Momento de fúria

A foto abaixo foi feita no dia 27 de
março de 2011. São Paulo e Corinthians se enfrentavam na Arena
Barueri. Não sei de outro fotógrafo que tenha feito essa imagem ou
mesmo alguma câmera de TV que tenha captado esse momento. Quem sabe,
depois desse post, eu consiga saber disso. Espero que isso aconteça,
seria bem legal conhecer algum outro autor dessa imagem e conversar a
respeito…

Enfim, esse clássico entre dois times
grandes do futebol de São Paulo tinha um ingrediente a mais, fora
toda a rivalidade entre as duas equipes.

O goleiro do São Paulo, Rogério Ceni,
estava prestes a marcar seu centésimo gol. Assim, em todo jogo do
São Paulo que eu era destacado à cobrir – nessa época eu
trabalhava na Folha de S. Paulo – existia essa expectativa. “Será
que é hoje? Vai ser de falta? De pênalti?”. E o mais importante:
“será que eu terei a foto”?

Cheguei ao estádio por volta das 13
horas. Fui ao campo, organizei meus equipamentos, fui atrás das
escalações e me posicionei no ataque do São Paulo. Em jogos como
esse, com dois times grandes, geralmente fico na mesma posição do
campo durante a partida inteira, assim tenho a oportunidade de
fotografar os ataques das equipes uma vez em cada tempo. Só que essa
era uma ocasião diferente: caso saísse o gol 100, eu teria que
estar lá. Então, lembro que fiquei no ataque do São Paulo o jogo
inteiro.

O jogo foi transcorrendo normalmente.
Dagoberto abriu o placar para o São Paulo ainda no fim do primeiro
tempo. Logo no início da segunda etapa, falta para o São Paulo.
Prontamente Rogério Ceni veio caminhando para fazer a cobrança.
Poderia ser a “hora”.

Eu estava posicionado do lado contrário
dos bancos e a cobrança seria por ali, perto dos reservas. Sempre que acontece algo do tipo, ficamos tentando
adivinhar o que vai acontecer: “Será que, caso faça o gol, ele
vai comemorar pra cá? Ou pra lá?” Impossível saber na verdade.
No caso do Rogério, geralmente fazia os gols e já voltava
correndo para sua meta, para não deixar o gol vazio. Mas essa era
uma situação única. Provavelmente nem ele mesmo sabia o que faria caso marcasse.

A falta batida pelo goleiro do São
Paulo foi perfeita e entrou no ângulo direito do goleiro Júlio
César, do Corinthians.

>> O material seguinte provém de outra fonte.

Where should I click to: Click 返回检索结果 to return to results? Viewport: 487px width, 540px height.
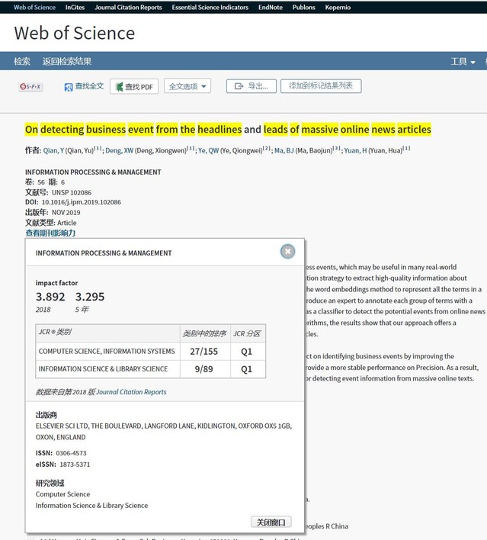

Festa no campo, fogos de artifício,
torcedores loucos nas arquibancadas e Rogério Ceni correndo pra todos
os lados: primeiro para a esquerda, depois para direita, tirou sua
camisa, rodou no ar, até que acabou coberto por todos os jogadores
do São Paulo – mais os reservas – quase na bandeira de escanteio
do outro lado em que eu estava. Sendo bem sincero, após o gol eu
praticamente não vi mais o goleiro. Tentei focalizá-lo com a lente
400mm mas ora algum jogador do São Paulo entrava na frente da imagem
ora um do Corinthians me atrapalhava. Lembro de ficar com raiva,
soltei uns palavrões e tirei o olho do ocular da câmera para tentar
localizá-lo (quando trabalhamos com uma lente dessas, nosso campo de
visão fica restrito a um espaço pequeno, bem fechado nos lances do
jogo). Nesse momento, com a visão mais ampla, percebi que uma camisa do São Paulo foi atirada no campo,
bem ao lado do gol do Corinthians. O goleiro Júlio César – que
estava transtornado em levar o gol – veio caminhando em direção a
camisa e, no embalo, deu-lhe um chute. Fiz dois cliques: em um deles,
cortei totalmente a cabeça do goleiro. O outro, foi esse aí.  

Pensando hoje, ainda fico em dúvida em qual foto eu queria ter feito: aquela do Rogério, vibrando após realizar um feito histórico ou essa do Júlio César. Sei lá se um dia terei essa resposta. Só sei que gosto bastante dessa imagem.